§ The problem: Beginning with the line that contains "The width and height of the screenshot is (644, 397)." and ending with the last line of the records, write out each line exactly and omit the pictures.

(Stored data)
__________
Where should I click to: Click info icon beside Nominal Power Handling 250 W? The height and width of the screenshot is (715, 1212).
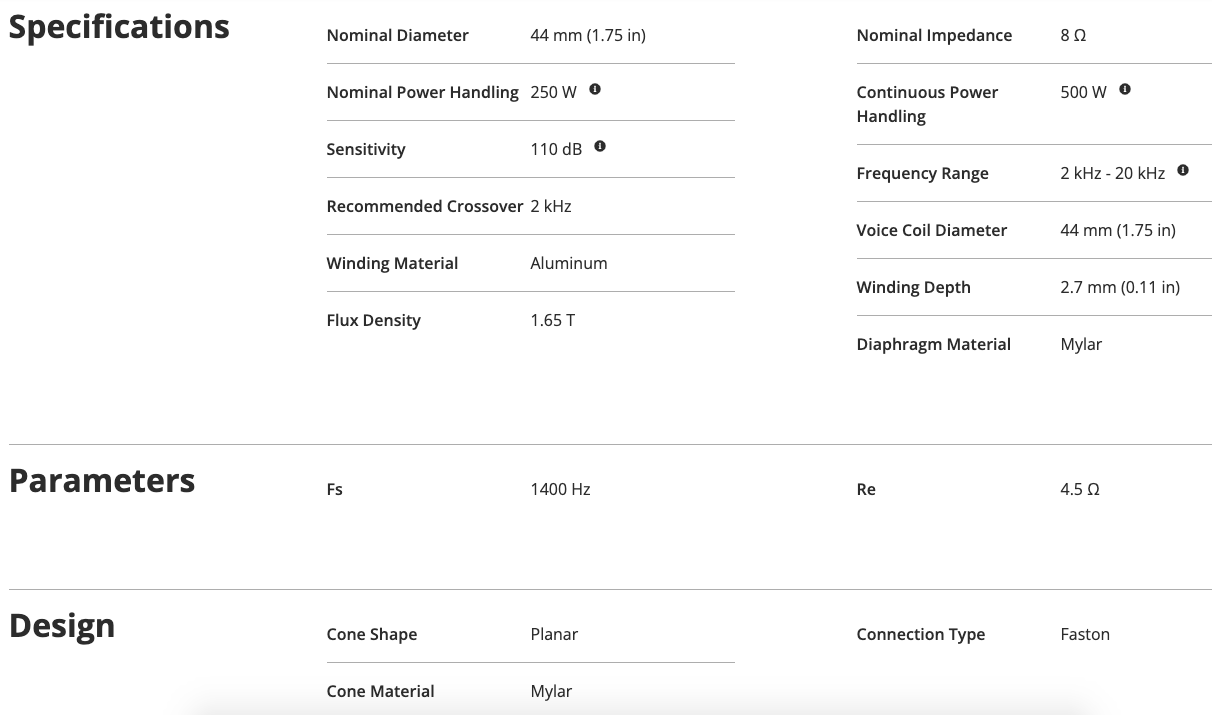click(x=595, y=90)
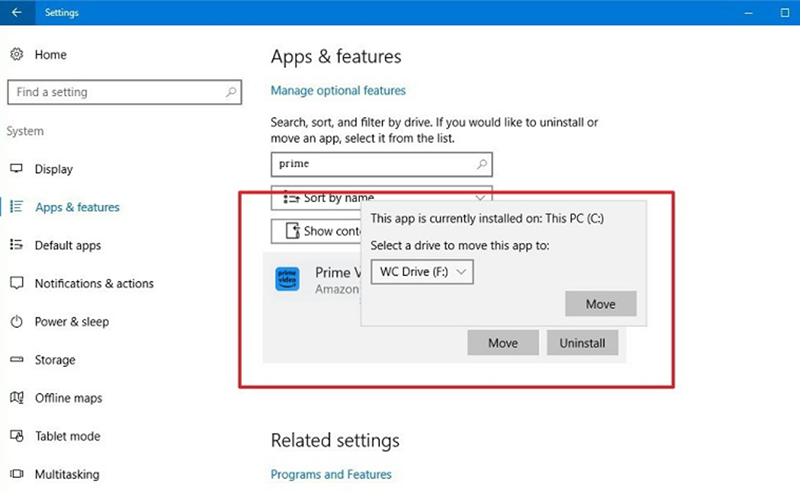800x492 pixels.
Task: Click Move in the drive selection popup
Action: [x=600, y=304]

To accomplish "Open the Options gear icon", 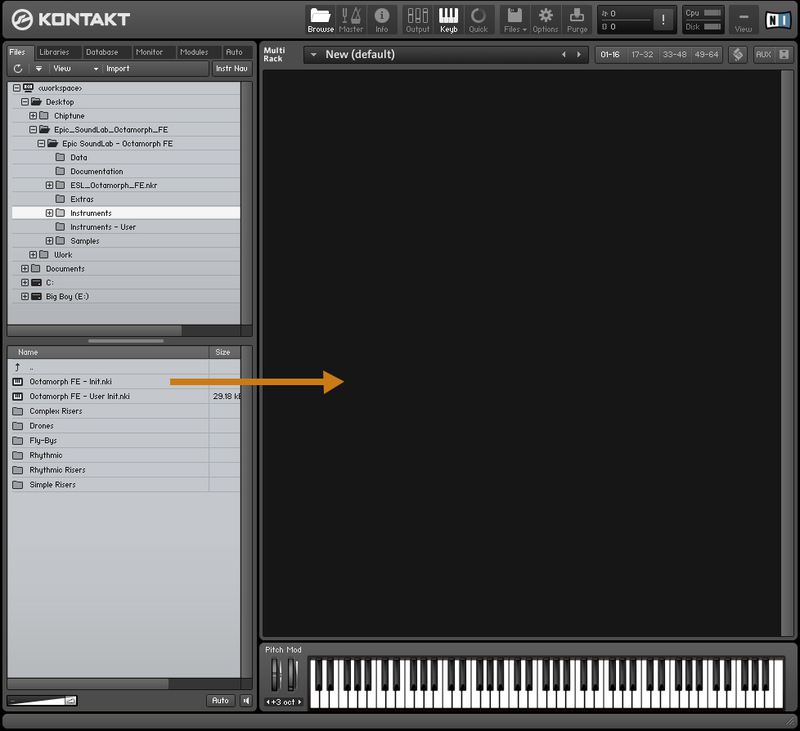I will (545, 19).
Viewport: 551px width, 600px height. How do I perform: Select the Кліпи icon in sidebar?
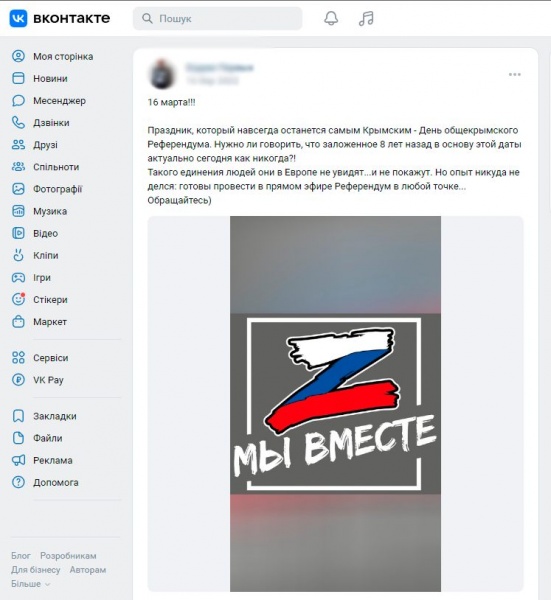point(18,255)
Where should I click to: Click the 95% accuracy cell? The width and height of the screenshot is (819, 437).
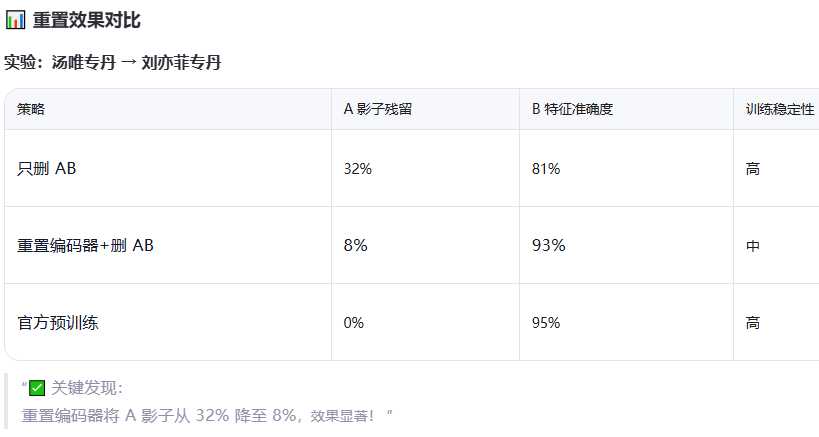pos(546,323)
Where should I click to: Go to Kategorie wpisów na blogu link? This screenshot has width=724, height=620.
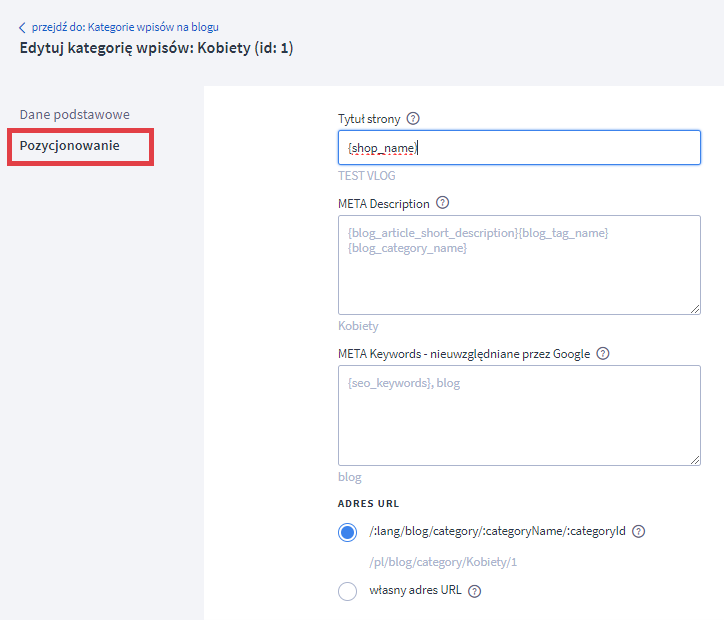[125, 27]
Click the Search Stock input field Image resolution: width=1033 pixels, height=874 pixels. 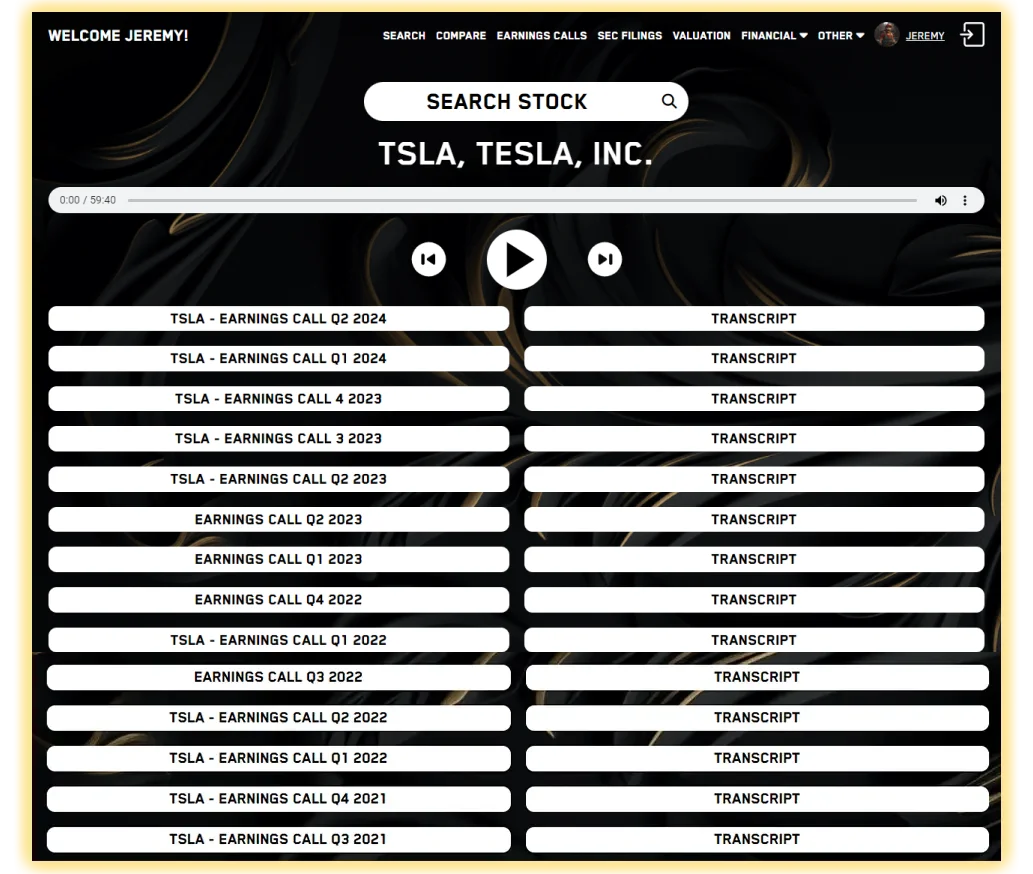pos(507,102)
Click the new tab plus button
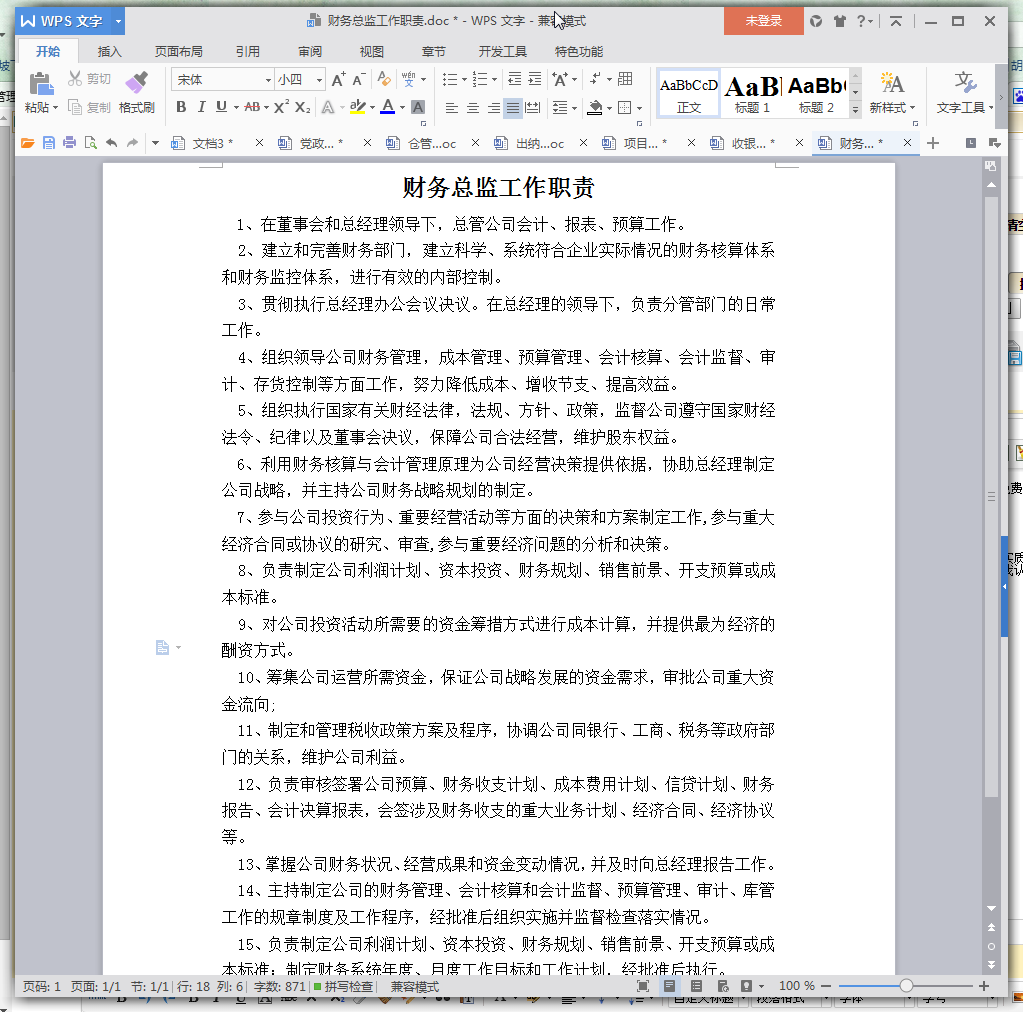Image resolution: width=1023 pixels, height=1012 pixels. coord(933,143)
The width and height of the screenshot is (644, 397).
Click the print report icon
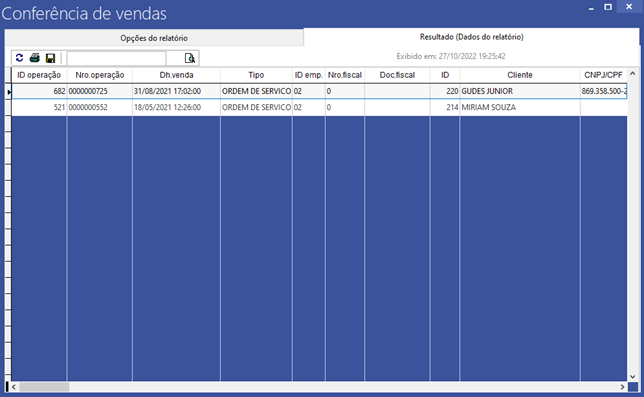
__________
§ Expected answer:
The width and height of the screenshot is (644, 397).
Click the print report icon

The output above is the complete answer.